— А я в счет не иду! — проворчал папаша Горио.
— Вы прекрасно знаете, что вы и мы — одно и то же…
— Вот этого только я и желал. Вы не будете обращать на меня внимания, не правда ли? Я буду уходить и появляться, как добрый вездесущий дух, о котором знают, что он тут, но не видят его. Ну, что ж, Дельфиночка, Финочка, Деделечка! Не прав ли я был, говоря тебе: «На улице д'Артуа есть хорошенькая квартирка; обставим ее для него!» Ты упрямилась. О! Не кто иной, как я, виновник твоей радости, так же, как я виновник дней твоих. Отцы должны всегда дарить, чтобы быть счастливыми. Всегда дарить — это и значит быть отцом.

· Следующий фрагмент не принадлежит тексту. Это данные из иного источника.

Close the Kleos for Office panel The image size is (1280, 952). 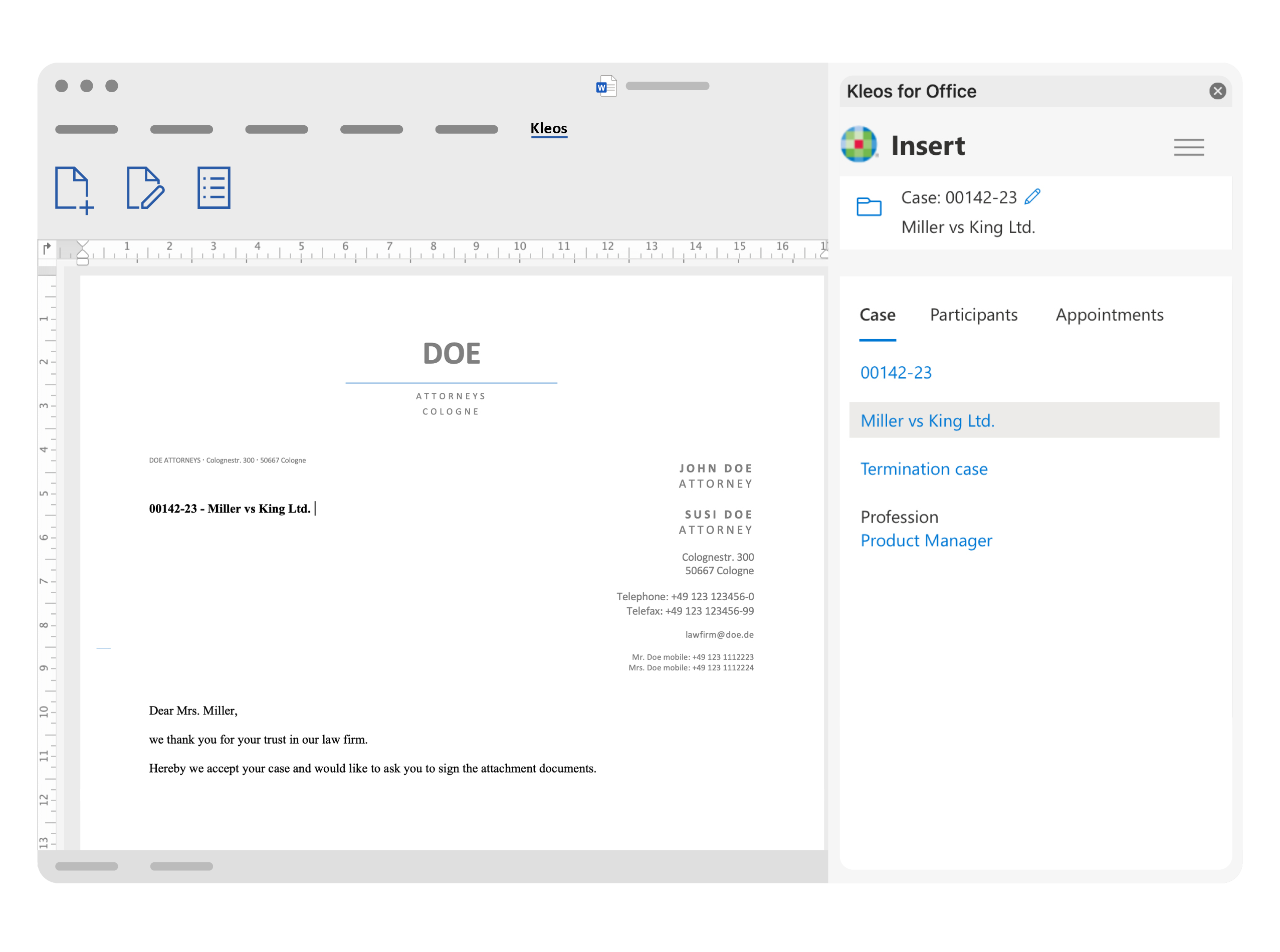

— Что вы имеете в виду? — спросил Эжен.
— Да она не хотела, она боялась, что начнут болтать всякие глупости, как будто счастье не дороже мнения света! Однако все женщины мечтают о том же.

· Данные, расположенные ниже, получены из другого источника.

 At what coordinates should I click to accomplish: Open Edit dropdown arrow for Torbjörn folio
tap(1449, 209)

Папаша Горио говорил сам с собой; госпожа де Нусинген увела Растиньяка в кабинет, откуда донесся чуть слышный звук поцелуя. Комната эта по изяществу вся равнялась остальной квартире, в которой не была упущена ни одна мелочь.
— Ну, что ж, угадали мы ваши желания? — спросила она, возвращаясь в гостиную и садясь за стол.

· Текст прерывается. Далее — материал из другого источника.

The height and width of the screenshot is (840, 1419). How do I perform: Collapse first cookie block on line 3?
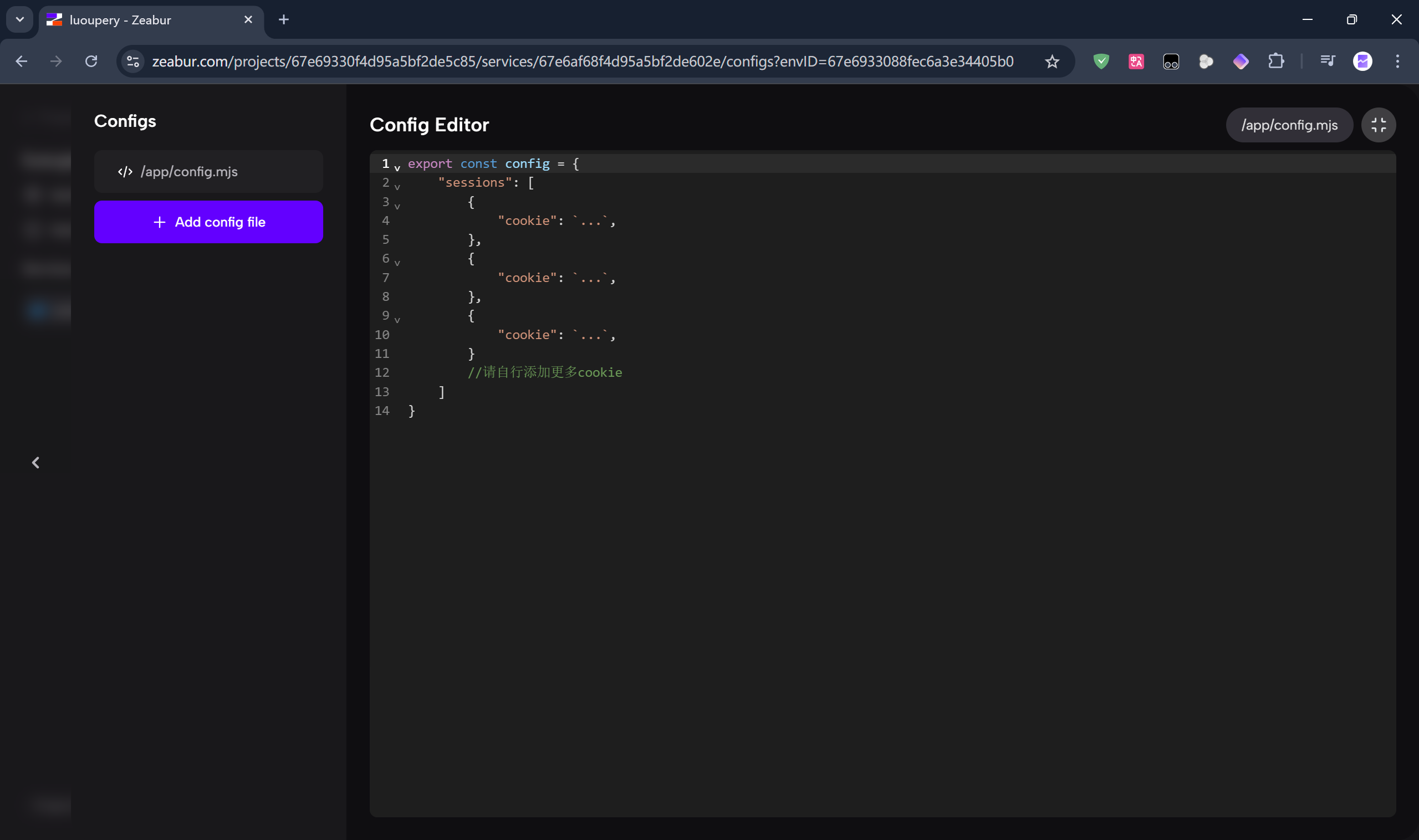click(397, 206)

— Да, — сказал он, — даже слишком. Увы! Я живо чувствую полноту этой роскоши, осуществление прекраснейших мечтаний, всю поэзию молодой, изящной жизни; я высоко ценю их и постараюсь их заслужить. Но я не могу принять это от вас, а в то же время я еще слишком беден, чтобы…
— А-а! Вы уже перечите мне, — сказала она шутливым и властным тоном с милой гримаской, какую делают женщины, когда подтрунивают над чьим-либо сомнением, чтобы тем легче его рассеять.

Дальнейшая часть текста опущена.